A FDA atualizou os rótulos em 2023 para destacar isso. E em julho de 2025, um painel de especialistas pediu mais dados sobre como o risco varia conforme idade, tipo de hormônio e forma de uso. A próxima versão das diretrizes da Endocrine Society deve formalizar a “janela de oportunidade” com faixas etárias claras.
O futuro da terapia hormonal
O futuro é personalizado. Hoje, todos recebem a mesma dose. Amanhã, talvez sua genética decida qual hormônio e qual dose você precisa. Pesquisadores da Harvard já estão testando perfis metabólicos de estrogênio para prever quem tem mais risco de efeitos colaterais. Em cinco anos, você pode fazer um exame de sangue e saber se seu corpo metaboliza bem o estrogênio - ou se precisa de outra abordagem.
Por enquanto, o que importa é: se você tem sintomas que te impedem de viver, e está dentro da janela segura, a terapia hormonal ainda é a melhor opção. Não é um risco desnecessário. É um tratamento preciso, com dados claros - e que salva vidas e qualidade de vida.
A terapia hormonal aumenta mesmo o risco de câncer de mama?
Sim, mas apenas se você usa estrogênio + progestágeno. O risco aumenta em 29 casos por 10.000 mulheres por ano. Se você não tem útero e usa só estrogênio, o aumento é mínimo - apenas 9 casos a mais por 10.000. O risco também cresce com o tempo de uso. Mas para mulheres abaixo dos 60 anos, o benefício para os sintomas e ossos geralmente supera esse risco.

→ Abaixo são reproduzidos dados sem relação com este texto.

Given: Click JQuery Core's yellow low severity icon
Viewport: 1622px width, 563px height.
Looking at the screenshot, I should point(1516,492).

Qual é a melhor forma de tomar estrogênio: comprimido ou adesivo?
O adesivo (ou gel) é mais seguro. O estrogênio transdérmico evita o primeiro passo pelo fígado, reduzindo em 50% o risco de coágulos sanguíneos e em 30% o risco de AVC. Os comprimidos aumentam esses riscos, especialmente em mulheres acima dos 50 anos. A menos que haja um motivo específico, o adesivo é a escolha preferida.
Posso usar terapia hormonal se tive câncer de mama?

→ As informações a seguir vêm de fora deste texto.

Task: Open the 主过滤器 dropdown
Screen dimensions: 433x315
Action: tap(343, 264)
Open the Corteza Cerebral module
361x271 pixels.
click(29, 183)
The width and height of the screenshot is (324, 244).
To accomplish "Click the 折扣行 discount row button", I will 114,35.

Não. A terapia hormonal é contraindicada para mulheres com histórico de câncer de mama hormônio-dependente. Mesmo se o câncer foi há 10 anos, o risco de recorrência aumenta com a exposição ao estrogênio. Existem alternativas não hormonais, mas nesse caso, a THM não é segura.
E se eu só tenho secura vaginal? Preciso de hormônios no corpo todo?

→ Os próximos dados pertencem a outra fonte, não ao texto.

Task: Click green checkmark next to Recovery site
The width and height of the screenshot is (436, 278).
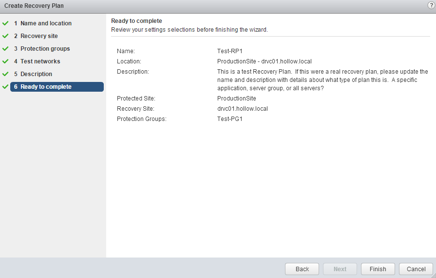Action: 5,36
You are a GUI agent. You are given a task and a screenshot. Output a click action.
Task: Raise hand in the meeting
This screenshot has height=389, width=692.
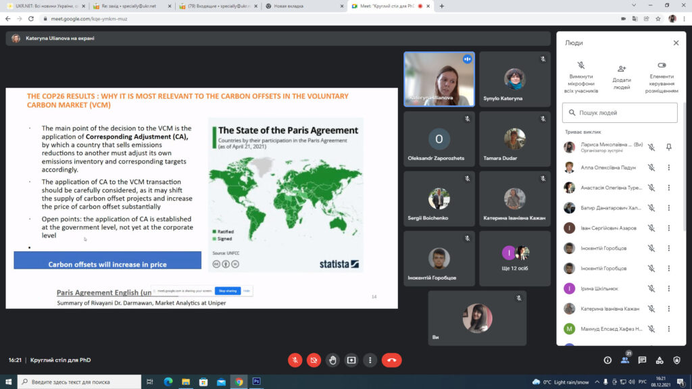click(332, 360)
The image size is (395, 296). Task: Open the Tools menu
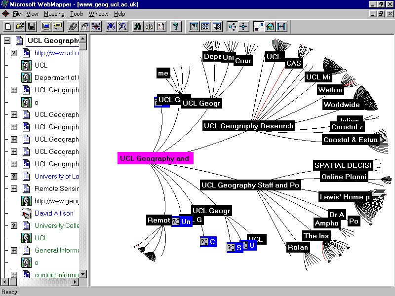pyautogui.click(x=77, y=14)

Não. Para secura vaginal isolada, um creme, anel ou comprimido vaginal de estrogênio (10 mcg/dia) é suficiente. Essa forma atua localmente e quase não entra na corrente sanguínea. Não aumenta o risco de câncer de mama, coágulos ou AVC. É uma opção segura e eficaz para esse sintoma específico.
Quanto tempo devo usar terapia hormonal?
Não há um prazo fixo. Use o mínimo necessário pelo tempo necessário. Se seus sintomas melhoraram e você está há 3-5 anos, converse com seu médico sobre reduzir a dose ou tentar parar. Mas se ainda precisa, não pare por medo. Estudos mostram que mulheres que usam THM por até 10 anos dentro da janela segura (abaixo dos 60) não têm aumento significativo de risco. O importante é reavaliar a cada 6 a 12 meses.